Il eut un rire rauque, et continua sans s’arrêter :

— Avez-vous ouï dire, jeune homme, que j’étais bon nageur ? Ce n’était rien que le Penilis, car il ne se défiait pas de moi. La tempête, voilà l’ennemi ! Quand je fus dans la plate du sous-brigadier, mes mains étaient plus froides que le marbre, et je tremblais comme la feuille en pesant sur mes avirons. Il fallait doubler la pointe de Gavre. J’aurais donné la moitié de l’affaire à Seveno pour l’avoir sur le banc derrière moi. Une plate, ça ne gouverne pas par le gros temps. C’est égal ! va toujours ! J’allais.

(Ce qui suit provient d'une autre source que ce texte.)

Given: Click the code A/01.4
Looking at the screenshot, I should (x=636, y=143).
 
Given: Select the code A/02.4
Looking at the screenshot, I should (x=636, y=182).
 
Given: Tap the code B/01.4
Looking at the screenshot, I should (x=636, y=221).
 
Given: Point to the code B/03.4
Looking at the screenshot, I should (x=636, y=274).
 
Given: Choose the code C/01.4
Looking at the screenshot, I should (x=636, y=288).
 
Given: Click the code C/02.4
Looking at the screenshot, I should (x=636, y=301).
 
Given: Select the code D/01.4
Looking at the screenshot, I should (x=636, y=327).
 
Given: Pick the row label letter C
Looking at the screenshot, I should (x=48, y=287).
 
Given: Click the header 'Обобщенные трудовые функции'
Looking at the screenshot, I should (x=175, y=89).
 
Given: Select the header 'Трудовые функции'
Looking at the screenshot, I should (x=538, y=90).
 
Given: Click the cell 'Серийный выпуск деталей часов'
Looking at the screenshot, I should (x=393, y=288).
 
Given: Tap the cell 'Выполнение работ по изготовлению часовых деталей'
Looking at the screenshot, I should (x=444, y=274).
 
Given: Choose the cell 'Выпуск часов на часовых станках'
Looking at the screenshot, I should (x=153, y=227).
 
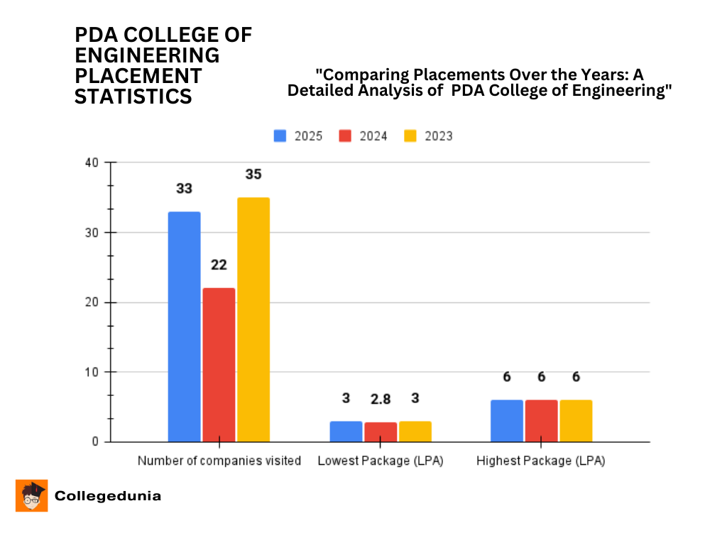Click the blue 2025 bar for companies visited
(185, 326)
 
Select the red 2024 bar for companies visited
(219, 365)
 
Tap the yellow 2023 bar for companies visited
(253, 319)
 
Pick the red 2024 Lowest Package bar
(381, 432)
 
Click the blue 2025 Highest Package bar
(507, 421)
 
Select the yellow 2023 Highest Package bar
(576, 421)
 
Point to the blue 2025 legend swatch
(280, 136)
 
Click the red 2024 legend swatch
(346, 136)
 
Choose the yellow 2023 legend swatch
(411, 136)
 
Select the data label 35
(253, 174)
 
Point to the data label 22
(219, 265)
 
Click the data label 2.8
(381, 399)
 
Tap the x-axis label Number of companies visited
(219, 461)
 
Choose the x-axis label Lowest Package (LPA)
(381, 461)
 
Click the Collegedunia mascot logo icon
(32, 495)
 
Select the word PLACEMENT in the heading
(138, 75)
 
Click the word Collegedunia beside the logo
(108, 496)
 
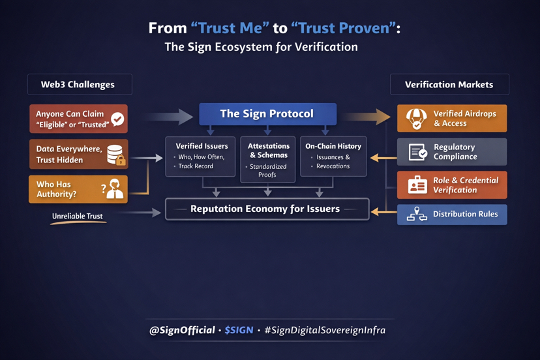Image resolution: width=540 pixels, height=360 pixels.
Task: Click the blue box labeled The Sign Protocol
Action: [267, 113]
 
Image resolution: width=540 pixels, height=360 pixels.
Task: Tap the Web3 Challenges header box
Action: [79, 85]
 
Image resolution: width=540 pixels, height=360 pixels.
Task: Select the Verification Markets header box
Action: [449, 85]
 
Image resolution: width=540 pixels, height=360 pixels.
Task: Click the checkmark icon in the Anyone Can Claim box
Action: [117, 119]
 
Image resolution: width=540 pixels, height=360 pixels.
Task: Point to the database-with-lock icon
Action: [115, 155]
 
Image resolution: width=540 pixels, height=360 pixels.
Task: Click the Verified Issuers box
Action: [200, 157]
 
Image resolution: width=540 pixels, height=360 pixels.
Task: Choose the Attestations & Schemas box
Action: [267, 159]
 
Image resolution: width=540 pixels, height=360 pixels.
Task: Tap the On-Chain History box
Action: [333, 157]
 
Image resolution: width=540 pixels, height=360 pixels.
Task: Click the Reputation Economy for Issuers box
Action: [267, 209]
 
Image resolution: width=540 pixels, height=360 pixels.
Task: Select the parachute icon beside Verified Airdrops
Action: [416, 118]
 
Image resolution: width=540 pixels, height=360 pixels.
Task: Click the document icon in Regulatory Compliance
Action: [417, 152]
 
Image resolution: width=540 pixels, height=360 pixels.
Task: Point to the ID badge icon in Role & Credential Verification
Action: [417, 185]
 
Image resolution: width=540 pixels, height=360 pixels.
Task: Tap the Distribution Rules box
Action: [452, 215]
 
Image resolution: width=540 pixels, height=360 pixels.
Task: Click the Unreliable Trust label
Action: [78, 216]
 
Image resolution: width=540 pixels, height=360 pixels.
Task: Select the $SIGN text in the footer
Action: [239, 330]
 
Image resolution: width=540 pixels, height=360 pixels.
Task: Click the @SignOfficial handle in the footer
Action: [182, 330]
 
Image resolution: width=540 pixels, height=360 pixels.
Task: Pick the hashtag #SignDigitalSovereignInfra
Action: [325, 330]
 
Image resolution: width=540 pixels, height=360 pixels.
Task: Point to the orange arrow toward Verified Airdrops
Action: [365, 117]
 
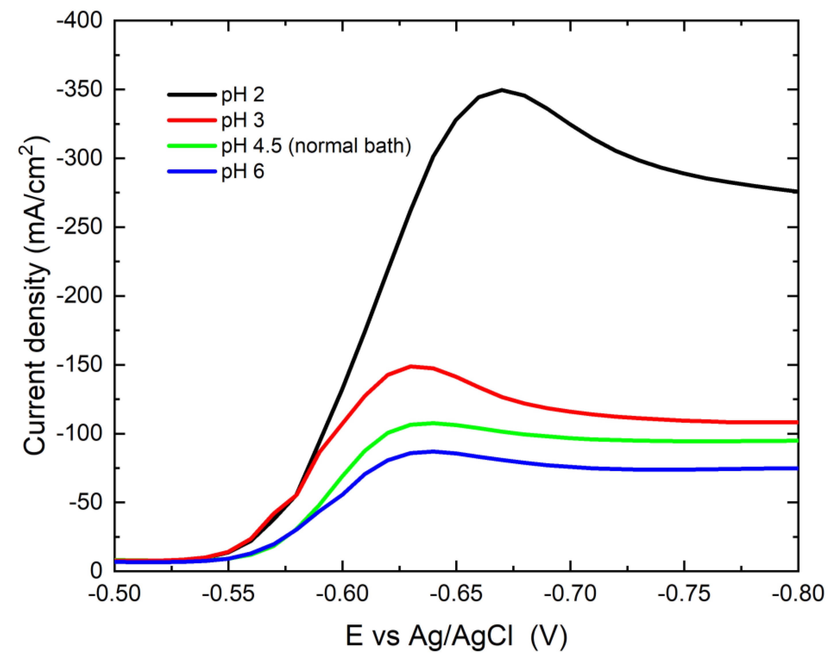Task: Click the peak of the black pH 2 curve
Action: [x=502, y=90]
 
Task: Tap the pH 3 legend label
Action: [x=243, y=120]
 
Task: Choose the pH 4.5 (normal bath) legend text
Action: [x=316, y=146]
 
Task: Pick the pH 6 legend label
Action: [x=243, y=172]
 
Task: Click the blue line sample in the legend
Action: [x=192, y=172]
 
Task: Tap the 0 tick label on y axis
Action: [x=96, y=571]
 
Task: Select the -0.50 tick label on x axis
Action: [x=115, y=593]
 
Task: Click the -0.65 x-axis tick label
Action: [x=456, y=593]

Doublée la pointe ! c’était pourtant bien facile au bon Dieu de m’arrêter là, dites donc ? Je vis et j’entendis Seveno qui me hélait de la grève. Tâche ! Le fils aîné de Chédéglise m’attendait sur l’autre grève, entre Loc-Malo et le château. Il voulait émigrer. Croyez-vous que j’aurai favorisé la fuite d’un traître à la patrie ? La frégate anglaise peut croiser au vent de Croix. Hé, hé ! le Chédéglise emportait le restant de ses écus. Je hêlai :

— Ho hé notre monsieur !

— Est-ce toi Bruant ?

— C’est moi embarque !

Le feu de Loc Malo brillait rouge, et quand la lune se dégageait d’un nuage, je voyais le clocher de Plouhinec pointu comme un poignard. Ma tête brûlait, j’avais du sang dans les yeux c’est égal ! va toujours ! J’allais.